Momentum is growing in the EU for fresh curbs on Russian fossil fuels as evidence mounts of atrocities against Ukrainian civilians. But while the European Commission is working on oil sanctions, there is scepticism about the idea of a rapid clampdown among some member states.

Viktor Orban’s government in Hungary, which has cultivated strong ties with President Vladimir Putin’s regime, has said measures targeting Russia’s lucrative oil and gas exports were a “red line”. This is an effective veto on a measure that requires unanimity among the 27 member states.

It is not alone in being cautious about the idea of an immediate blockade. Politicians are wary of exacerbating the surge in energy prices, which were up 45 per cent in March from a year earlier in the Eurozone.

Olaf Scholz, German chancellor, said last week that his country was working actively to wean itself from Russian oil this year. One German official said that in theory Berlin could implement a Russian oil embargo, but probably only by the end of this year or the beginning of 2023.

German officials say a ban on seaborne Russian oil would be relatively easy for the EU to implement, but Germany would struggle to find a substitute for the Russian oil that arrives in the country via pipeline.

Ursula von der Leyen, European commission president, has pledged to work on oil sanctions, while Josep Borrell, the EU’s chief diplomat, said of a crude embargo: “Sooner or later . . . it will happen.” Jake Sullivan, US national security adviser, told ABC television on Sunday that President Joe Biden was “working on a daily basis with his European colleagues on steps Europe can take to wean itself off of Russian oil and gas.”

Commission officials have prepared the rough outline of possible measures targeting Russian oil, as part of a basket of potential restrictions drawn up ahead of the invasion of Ukraine.

But a lack of unanimous support for the measure means it is not on the official agenda of topics to be discussed at an EU foreign ministers meeting on Monday. It will only be raised informally for broad discussion.

A senior EU official admitted this was because of resistance from unnamed member states, adding that cutting off Russian oil was “a technically and politically complicated matter” for some countries with high dependency.

Among the questions over any oil embargo is exactly which Russian oil products are affected, how long any phase-in period will last, and whether it is a full or partial ban.

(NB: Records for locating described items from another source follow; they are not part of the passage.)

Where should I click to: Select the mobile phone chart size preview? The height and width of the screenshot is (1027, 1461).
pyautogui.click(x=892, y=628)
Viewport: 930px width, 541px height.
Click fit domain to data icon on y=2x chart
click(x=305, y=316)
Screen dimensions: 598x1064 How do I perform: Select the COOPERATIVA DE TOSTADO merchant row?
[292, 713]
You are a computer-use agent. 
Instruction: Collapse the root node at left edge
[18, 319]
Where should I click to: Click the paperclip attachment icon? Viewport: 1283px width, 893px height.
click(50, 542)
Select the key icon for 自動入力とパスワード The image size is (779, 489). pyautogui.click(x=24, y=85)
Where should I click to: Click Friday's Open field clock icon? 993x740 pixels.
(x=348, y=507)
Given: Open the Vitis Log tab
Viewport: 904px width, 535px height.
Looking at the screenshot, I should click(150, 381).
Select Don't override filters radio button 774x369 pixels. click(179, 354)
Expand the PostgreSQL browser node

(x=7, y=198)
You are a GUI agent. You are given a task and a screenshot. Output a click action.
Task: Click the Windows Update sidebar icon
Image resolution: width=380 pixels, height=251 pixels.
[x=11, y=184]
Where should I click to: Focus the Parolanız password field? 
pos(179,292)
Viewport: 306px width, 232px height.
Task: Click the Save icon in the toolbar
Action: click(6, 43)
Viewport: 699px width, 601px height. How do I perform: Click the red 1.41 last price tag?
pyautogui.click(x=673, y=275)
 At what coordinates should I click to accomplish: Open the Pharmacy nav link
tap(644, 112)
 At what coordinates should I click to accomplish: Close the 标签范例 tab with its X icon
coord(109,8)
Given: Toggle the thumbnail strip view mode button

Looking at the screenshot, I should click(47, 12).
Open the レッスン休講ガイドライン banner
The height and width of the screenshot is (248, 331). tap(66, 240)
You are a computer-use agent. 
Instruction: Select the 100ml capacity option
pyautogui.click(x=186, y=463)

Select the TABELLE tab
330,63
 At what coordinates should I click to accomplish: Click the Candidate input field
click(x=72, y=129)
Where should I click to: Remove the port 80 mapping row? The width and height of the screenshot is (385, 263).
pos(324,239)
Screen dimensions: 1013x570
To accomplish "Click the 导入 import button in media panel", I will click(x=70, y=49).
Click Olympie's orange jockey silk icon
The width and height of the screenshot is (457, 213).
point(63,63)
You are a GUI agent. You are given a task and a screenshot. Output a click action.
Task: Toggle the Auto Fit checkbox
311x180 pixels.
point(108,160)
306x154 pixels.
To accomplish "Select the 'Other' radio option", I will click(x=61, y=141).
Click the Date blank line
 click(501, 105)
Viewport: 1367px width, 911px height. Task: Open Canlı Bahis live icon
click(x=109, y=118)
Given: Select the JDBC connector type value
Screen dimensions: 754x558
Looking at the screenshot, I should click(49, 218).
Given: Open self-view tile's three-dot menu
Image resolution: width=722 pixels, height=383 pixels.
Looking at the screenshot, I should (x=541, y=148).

The question also remains of an accompanying release of European strategic oil reserves to offset some of the impact.

Officials have raised ideas such as imposing tariffs on Russian oil, rather than a straight ban as was imposed on coal.

The EU relies on Russia for around 25 per cent of its oil imports, with some member states’ dependency far higher. The bloc has collectively paid Russia more than €35bn since the invasion of Ukraine began for energy supplies, compared with €1.5bn pledged to Ukraine for military equipment, Borrell said last week.

Orban has been accused by Ukraine’s president Volodymyr Zelensky of being too unwilling to oppose Moscow. Zelensky used a speech last month to tell Orban he should “decide who you are with”.

Asked about an EU oil ban, Zoltan Kovacs, a Hungarian government spokesman, said there had “never been such a proposal so there was nothing to block.”

The push from Von der Leyen, Borrell and member states including Poland and the Baltic countries to move against Russian crude follows a sanctions package last week that targeted exports of coal and other goods, as well as Russian banks, oligarchs and senior officials.

“We’re not done with sanctions yet, especially since Russia is not giving any indication of slowing down the war effort,” said an EU diplomat. “These horrible pictures of atrocities make . . . sanctions proposals more easy to achieve consensus on.”